When I was in high school, every school day ended with me sitting in the kitchen with my mom. She would cook dinner while I told her about the latest injustice that had occurred at school that day. It was my rant of the day. Invariably, some comment was made in class or some poster was hung in a hallway that offended my highly tuned sense of right and wrong or violated the constitutional rights of students in some way. Some days it was something as small as friends planning a party in front of a less popular girl without inviting her to attend. Some days, it was the first gulf war or the state Senate once again threatening to pass a parental consent law for teenagers seeking abortions. And some days it was the high school principal censoring articles in the high school newspaper. My mother faithfully listened and agreed with me, having long been a bit of an agitator herself. She agreed with me on everything: abortion rights, the death penalty, the presumption of innocence, a rigorous separation of church and state, taxes, the environment, and pretty much every other issue you can think of. To this day, she and I rarely, if ever, disagree.

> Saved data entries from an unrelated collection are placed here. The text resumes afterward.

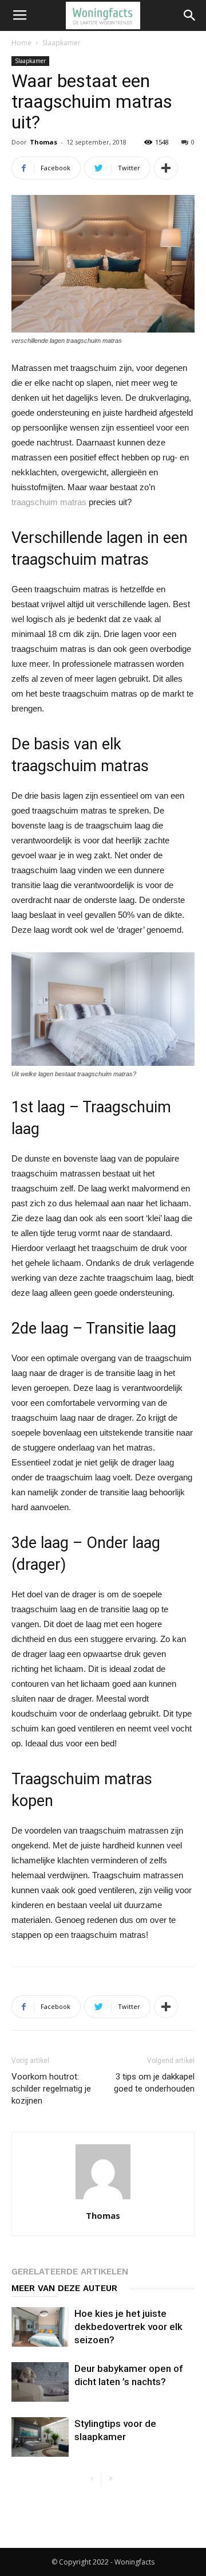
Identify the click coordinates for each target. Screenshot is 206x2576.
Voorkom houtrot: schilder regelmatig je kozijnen (51, 2088)
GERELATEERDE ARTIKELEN (69, 2271)
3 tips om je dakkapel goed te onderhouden (154, 2082)
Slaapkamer (61, 43)
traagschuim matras (48, 502)
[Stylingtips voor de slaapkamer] (40, 2437)
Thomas (43, 142)
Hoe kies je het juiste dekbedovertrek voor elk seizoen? (128, 2327)
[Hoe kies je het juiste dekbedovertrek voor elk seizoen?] (40, 2327)
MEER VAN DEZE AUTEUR (64, 2288)
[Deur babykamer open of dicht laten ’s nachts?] (40, 2382)
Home (21, 43)
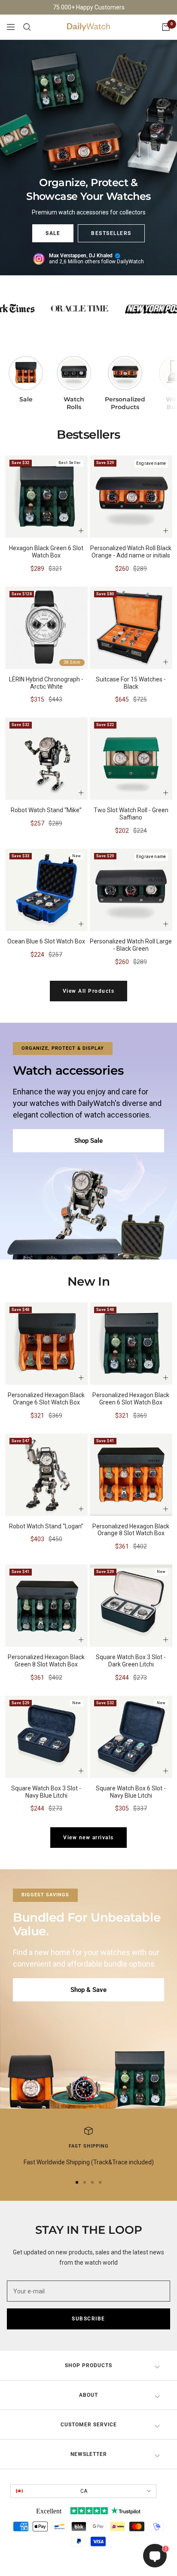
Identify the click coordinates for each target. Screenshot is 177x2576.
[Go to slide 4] (100, 2182)
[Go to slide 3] (92, 2182)
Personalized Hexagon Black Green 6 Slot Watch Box (130, 1399)
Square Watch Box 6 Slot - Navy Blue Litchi (131, 1792)
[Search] (27, 27)
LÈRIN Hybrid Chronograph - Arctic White (46, 683)
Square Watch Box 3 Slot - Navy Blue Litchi (46, 1792)
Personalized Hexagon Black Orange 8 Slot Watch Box (130, 1530)
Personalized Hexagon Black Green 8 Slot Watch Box (46, 1661)
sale (53, 233)
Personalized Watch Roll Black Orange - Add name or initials (130, 552)
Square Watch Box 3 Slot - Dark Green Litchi (131, 1661)
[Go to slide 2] (84, 2182)
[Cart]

Ranting to her every day after school allowed me to vent my frustrations about whatever had outraged me. I knew I would always have a receptive audience who would vindicate my sense of outrage. On the downside, though, you're not really doing much to change the world by speaking only to the like-minded. (I did go with 5 friends and testify before a state Senate committee about that parental consent proposal. We've always taken some credit for the fact that the proposal never made it out of committee and was tabled for 2 years. So I wasn't all talk...)
Over the years, my rants have continued, though with (slightly) less frequency and with a changing audience. My mom still hears many of my rants, but she doesn't get the daily dose. Instead, my friends and co-workers get to hear some of them. But since I'm a bleeding-heart liberal public defender whose closest friends are also bleeding-heart liberal public defenders, I'm still not doing much to change hearts and minds. More often than not, my rants are met with a reminder that I am preaching to the choir. As a committed public defender working on capital cases, I'm still not all talk. I do fight against many of the things that outrage me, but it never feels like enough.
So now I've thought that I should take my rants to the internet. My like-minded friends, family, and co-workers might get a break from my rabit rantings. If only they all knew how many I hold inside! And maybe, just maybe, someone who doesn't already agree with me will stumble upon one of my rants and think about things a little bit differently. At least, I can hope so.